Distinct Cognitive Function Profiles Are Associated With a Higher Presurgery Symptom Burden in Patients With Breast Cancer

Cancer Nurs. 2022 Dec 1. doi: 10.1097/NCC.0000000000001114. Online ahead of print.


Background: Cancer-related cognitive impairment (CRCI) is a common symptom in patients with breast cancer. In our previous study of 397 women with breast cancer, we identified 3 groups of patients with distinct CRCI profiles (ie, high, moderate, and low-moderate attentional function). Compared with the other 2 classes, the low-moderate class was younger, had more comorbidities, and with lower functional status.

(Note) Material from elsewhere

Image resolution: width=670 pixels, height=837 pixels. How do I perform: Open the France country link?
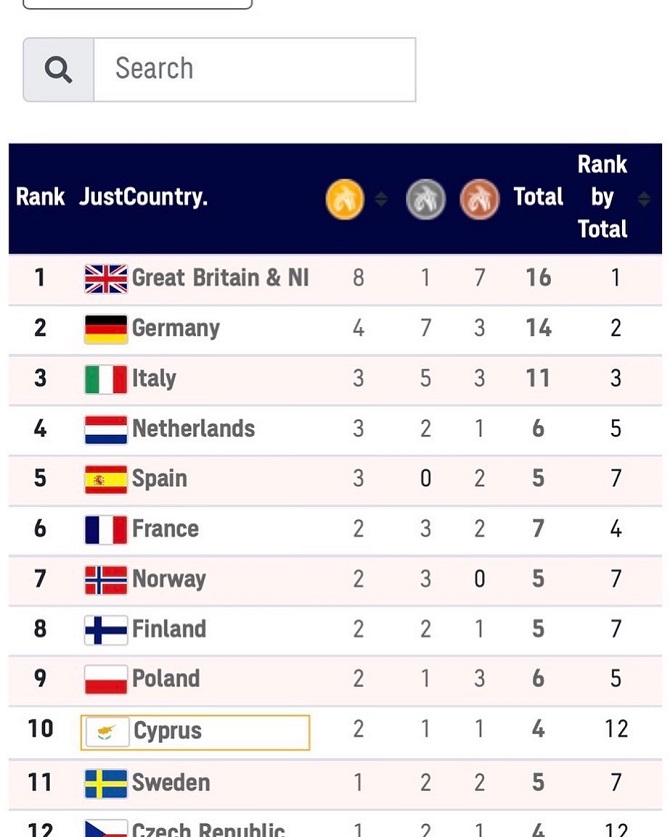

Objectives: In this study, we expand on this work and evaluate for differences among these latent classes in the severity of psychological (depression and anxiety) and physical (fatigue, decrements in energy, sleep disturbance, and pain) symptoms before surgery.

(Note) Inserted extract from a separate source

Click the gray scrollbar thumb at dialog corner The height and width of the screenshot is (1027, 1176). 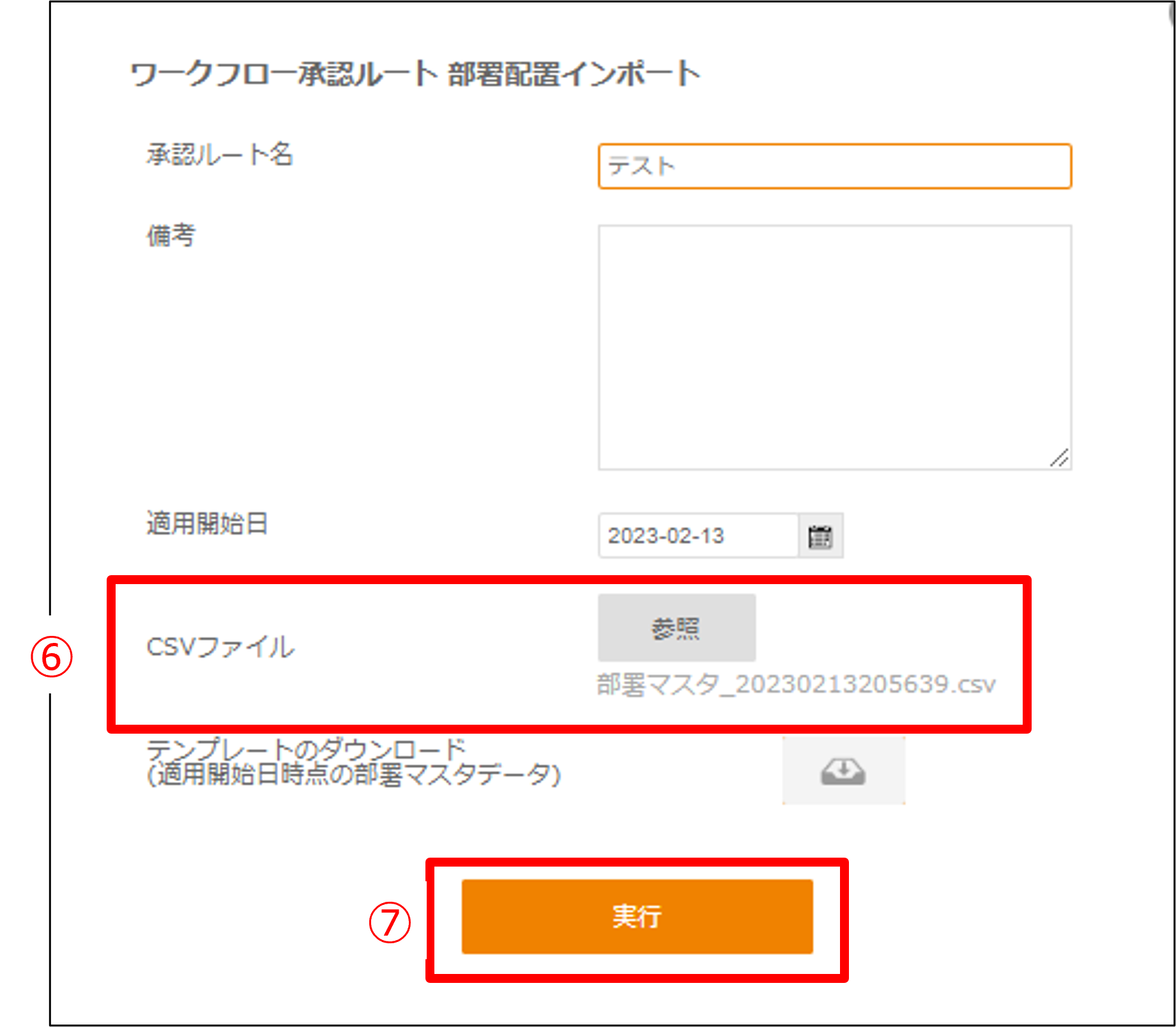coord(1171,12)
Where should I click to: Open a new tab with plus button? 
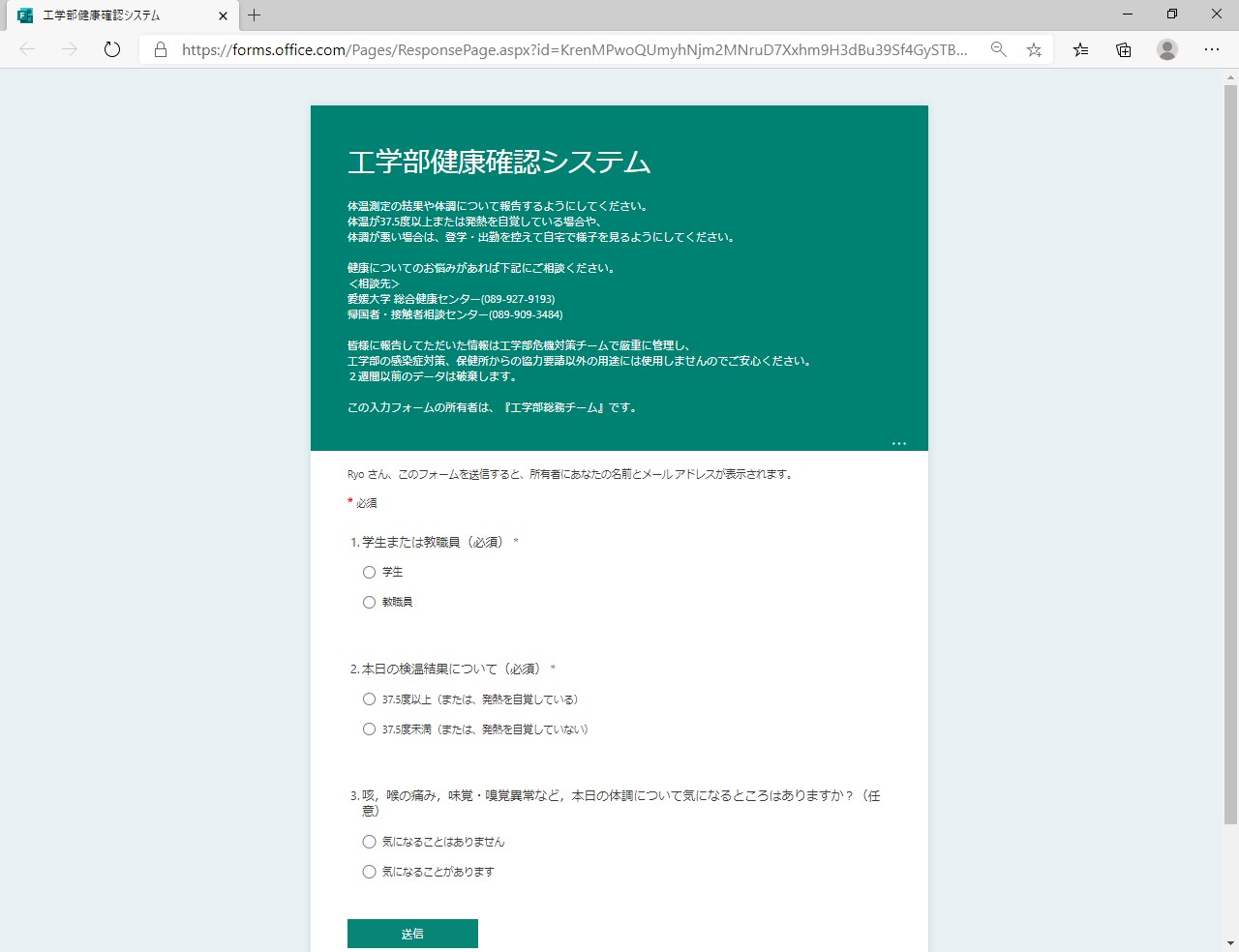coord(254,15)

Methods: Cancer-related cognitive impairment was assessed using the Attentional Functional Index from before through 6 months after surgery. Lower Attentional Functional Index scores indicate higher levels of CRCI. Psychological and physical symptoms were assessed with valid instruments. Parametric and nonparametric tests were used to evaluate for differences in symptom severity scores among the latent classes.

Results: Approximately 60% of patients experienced CRCI (ie, moderate and low-moderate classes). Significant differences were found among the 3 classes in the severity of trait and state anxiety, depressive symptoms, fatigue, and sleep disturbance (ie, high < moderate < low-moderate). In addition, compared with the other 2 classes, the low-moderate class reported higher pain interference scores.

Conclusions: These findings suggest that women with clinically meaningful levels of persistent CRCI have a relatively high symptom burden before surgery.

Implications for practice: Clinicians need to routinely perform preoperative assessments of CRCI and associated symptoms and initiate therapeutic interventions.